Sentence 2 sounds correct to everyone, so I suggest that you use this one 
Sentence 3 sounds confusing to some native speakers. When they try to explain what the sentence means, they come up with different interpretations, so I would say sentence 3 is to be avoided.

I hope it helps!


----------



## Lanaturalana

elprofe said:


> I've read many threads on this topic, and my conclusion is:
> Sentence 1 sounds correct to British speakers, most American speakers would leave out "should"
> Sentence 2 sounds correct to everyone, so I suggest that you use this one
> Sentence 3 sounds confusing to some native speakers. When they try to explain what the sentence means, they come up with different interpretations, so I would say sentence 3 is to be avoided.
> 
> I hope it helps!


Thank you so much for your answer. I have also found the same that you comment, many native speakers find that sentence weird and there is no common agreement in its use. But if we consult other resources like _Practical English Usage_ by Michael Swan, we can find that example included as possible (pg. 562 = He suggested that she got a job in a bank). So there must be an explanation or a kind of a particular context where that structure is used.


----------



## Cerros de Úbeda

Lanaturalana said:


> 1) I suggested that she should buy a car
> 2) I suggested that she buy a car.
> 3) I suggested that she bought a car.
> 
> Sentences 1 and 2 are described as subjunctive. But what about sentence number 3? Is that a subjunctive or simply a past indicative form?

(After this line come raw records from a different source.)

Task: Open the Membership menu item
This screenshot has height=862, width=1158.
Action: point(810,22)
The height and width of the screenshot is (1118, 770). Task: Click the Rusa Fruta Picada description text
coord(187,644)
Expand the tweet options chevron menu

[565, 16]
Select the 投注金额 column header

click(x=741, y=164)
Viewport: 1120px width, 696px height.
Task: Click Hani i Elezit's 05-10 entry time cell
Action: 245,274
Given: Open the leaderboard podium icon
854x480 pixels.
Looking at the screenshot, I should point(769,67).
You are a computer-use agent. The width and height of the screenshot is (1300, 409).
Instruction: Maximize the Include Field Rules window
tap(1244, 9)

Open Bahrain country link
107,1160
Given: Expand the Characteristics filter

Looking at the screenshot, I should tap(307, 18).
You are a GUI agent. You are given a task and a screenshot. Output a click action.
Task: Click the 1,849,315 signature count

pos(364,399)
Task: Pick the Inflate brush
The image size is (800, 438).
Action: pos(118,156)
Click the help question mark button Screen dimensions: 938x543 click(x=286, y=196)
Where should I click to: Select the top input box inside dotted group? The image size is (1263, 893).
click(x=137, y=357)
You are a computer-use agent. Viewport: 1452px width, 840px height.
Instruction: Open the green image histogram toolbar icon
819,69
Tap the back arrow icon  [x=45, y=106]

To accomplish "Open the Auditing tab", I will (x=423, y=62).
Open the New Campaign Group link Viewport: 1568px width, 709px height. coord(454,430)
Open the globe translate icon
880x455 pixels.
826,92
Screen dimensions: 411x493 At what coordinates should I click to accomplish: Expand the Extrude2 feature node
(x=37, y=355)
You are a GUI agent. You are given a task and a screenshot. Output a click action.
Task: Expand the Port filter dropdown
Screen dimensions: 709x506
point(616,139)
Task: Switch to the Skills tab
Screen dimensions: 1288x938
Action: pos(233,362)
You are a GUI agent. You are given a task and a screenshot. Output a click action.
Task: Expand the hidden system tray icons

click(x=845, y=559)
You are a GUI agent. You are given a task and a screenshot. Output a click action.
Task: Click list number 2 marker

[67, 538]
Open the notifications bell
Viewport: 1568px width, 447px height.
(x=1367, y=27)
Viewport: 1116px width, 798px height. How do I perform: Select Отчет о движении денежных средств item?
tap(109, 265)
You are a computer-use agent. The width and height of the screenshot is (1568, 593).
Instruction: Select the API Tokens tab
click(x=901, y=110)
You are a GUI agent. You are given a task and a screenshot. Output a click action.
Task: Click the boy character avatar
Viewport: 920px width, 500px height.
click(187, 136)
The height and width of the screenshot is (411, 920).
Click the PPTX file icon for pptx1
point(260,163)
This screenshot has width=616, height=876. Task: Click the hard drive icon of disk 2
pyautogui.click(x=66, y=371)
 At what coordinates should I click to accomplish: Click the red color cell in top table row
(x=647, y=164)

They are ALL definitely subjunctives.

I think they should be ordered in this way, in order to reflect their uses (albeit, in BE);

1- (3) I suggested that she bought a car.
2- (1) I suggested that she should buy a car
3- (2) I suggested that she buy a car.

In my view, the most common usage for the subjunctive is the past (3).

The difficulty expressed here may have something to do with the fact that it LOOKS LIKE a past (indicative), and may therefore be taken to be only that - but it may be a past in both moods: both in the indicative, and in the subjuntive.

Although here, in this particular example, it can only be a subjunctive.


The other two are a bit more infrequent, as they are more formal usages.

The second one (1) is formal, but still common - the normal usage to mark formality.

The third one (2) is quite infrequent, rather a literary, old, or rare usage...

But, again, this is in BE, not in AE - as this is the main difference in the use of this mood between both varieties of language.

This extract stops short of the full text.